Known affected distributions:
– Ubuntu 16.04 with “HWE” kernels 4.13 or 4.15
– Ubuntu 18.04
Known not affected distributions:
– Debian 9 (Stretch)
– CentOS 6
– CentOS 7
As of right now there is no readily available fix for the affected distributions. The possible workarounds are:
– Use io=native instead of io=threads in libvirt for your virtual machines. io=native is recommended for all StorPool deployments and default in RedHat Enterprise Virtualization and CentOS’s qemu-kvm-ev package;
– If running an affected kernel (e.g. Ubuntu HWE kernel 4.13 or 4.15) and you have the option to downgrade (e.g. with Ubuntu 16.04), downgrade to a kernel version which is not affected;
– Switch to a Linux distribution which isn’t affected;
– Rebuild the kernel with the relevant fixes described below.
The first workaround (using io=native instead of io=threads) currently seems to be the easiest to deploy. The remaining workarounds carry particular risks and limitations so we cannot recommend them.

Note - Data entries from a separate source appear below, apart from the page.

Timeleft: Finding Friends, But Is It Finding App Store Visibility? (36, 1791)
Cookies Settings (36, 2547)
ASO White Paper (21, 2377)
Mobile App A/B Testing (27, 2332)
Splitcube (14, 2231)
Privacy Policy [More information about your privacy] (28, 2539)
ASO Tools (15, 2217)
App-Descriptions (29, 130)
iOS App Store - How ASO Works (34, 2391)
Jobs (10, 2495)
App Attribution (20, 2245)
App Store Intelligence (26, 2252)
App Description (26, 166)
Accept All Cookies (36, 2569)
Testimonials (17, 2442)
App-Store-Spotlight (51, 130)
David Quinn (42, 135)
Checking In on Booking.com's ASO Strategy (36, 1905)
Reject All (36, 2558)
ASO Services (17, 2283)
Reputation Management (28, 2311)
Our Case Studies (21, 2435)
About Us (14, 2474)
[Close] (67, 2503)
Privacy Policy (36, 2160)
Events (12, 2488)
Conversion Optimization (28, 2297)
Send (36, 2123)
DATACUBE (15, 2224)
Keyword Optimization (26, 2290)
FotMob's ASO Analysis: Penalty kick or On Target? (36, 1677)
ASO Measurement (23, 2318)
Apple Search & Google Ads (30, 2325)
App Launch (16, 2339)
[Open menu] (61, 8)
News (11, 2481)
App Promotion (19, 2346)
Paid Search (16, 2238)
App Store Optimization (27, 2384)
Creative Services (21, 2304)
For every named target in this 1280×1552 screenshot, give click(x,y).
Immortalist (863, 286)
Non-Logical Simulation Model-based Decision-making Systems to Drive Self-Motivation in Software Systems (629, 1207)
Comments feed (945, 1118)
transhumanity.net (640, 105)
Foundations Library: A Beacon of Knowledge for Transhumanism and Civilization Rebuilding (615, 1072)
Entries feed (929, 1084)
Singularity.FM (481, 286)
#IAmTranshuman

The issue was demonstrated to StorPool by a customer with the following test setup:
– Hypervisor host running the affected kernel;
– KVM virtual machine with libvirt/qemu configured as follows:
– cache=none for the disk
– Guest running Linux with XFS root filesystem
– running the following command in the virtual machine:
fio –name=randwrite –ioengine=libaio –iodepth=1 –rw=randwrite –bs=4k –direct=0 –size=512M –numjobs=8 –runtime=240 –group_reporting
– Rebooting after the command is finished
– On boot, the virtual machine would show a message similar to this:
XFS (vda1): Corruption warning: Metadata has LSN (35:14053) ahead of current LSN (35:11489). Please unmount and run xfs_repair (>= v4.3) to resolve.
A simpler test program to reproduce the issue was devised by Jan Kara from SUSE. It is linked from this post in the linux-block mainling list: https://www.spinics.net/lists/linux-block/msg28507.html . This test program can trigger the bug when running in the host OS, so it does not require the more complex virtualization setup.
The issue was introduced in 4.10-rc1 with the following commit 72ecad22d9f198aafee64218512e02ffa7818671 (https://git.kernel.org/pub/scm/linux/kernel/git/torvalds/linux.git/commit/?h=v4.19-rc6&id=72ecad22d9f198aafee64218512e02ffa7818671). As of this writing, it’s included in kernel/distribution combinations described above.
It affects writes to block devices performed with O_DIRECT (qemu/libvirt cache=none). The silent data corruption can happen only if the writes are not page-aligned (but are otherwise correctly 512-byte aligned for O_DIRECT). This is the reason for the issue not to be reproducible with ext4 in the VM, as all of its writes are page-aligned.
The issue was first reported to SUSE, who developed and upstreamed the fixes for the issue in the patches below. We ran tests, first with added logging at the appropriate places to confirm the affected code path and then with the patches applied to verify that the problem was not present any more.
commit 0aa69fd32a5f766e997ca8ab4723c5a1146efa8b – block: add a lower-level bio_add_page interface
commit b403ea2404889e1227812fa9657667a1deb9c694 – block: bio_iov_iter_get_pages: fix size of last iovec
commit 9362dd1109f87a9d0a798fbc890cb339c171ed35 – blkdev: __blkdev_direct_IO_simple: fix leak in error case
commit 17d51b10d7773e4618bcac64648f30f12d4078fb – block: bio_iov_iter_get_pages: pin more pages for multi-segment IOs
These commits appear first in 4.18-rc7.
We recommend that immediate steps should be taken by all affected to mitigate the issue.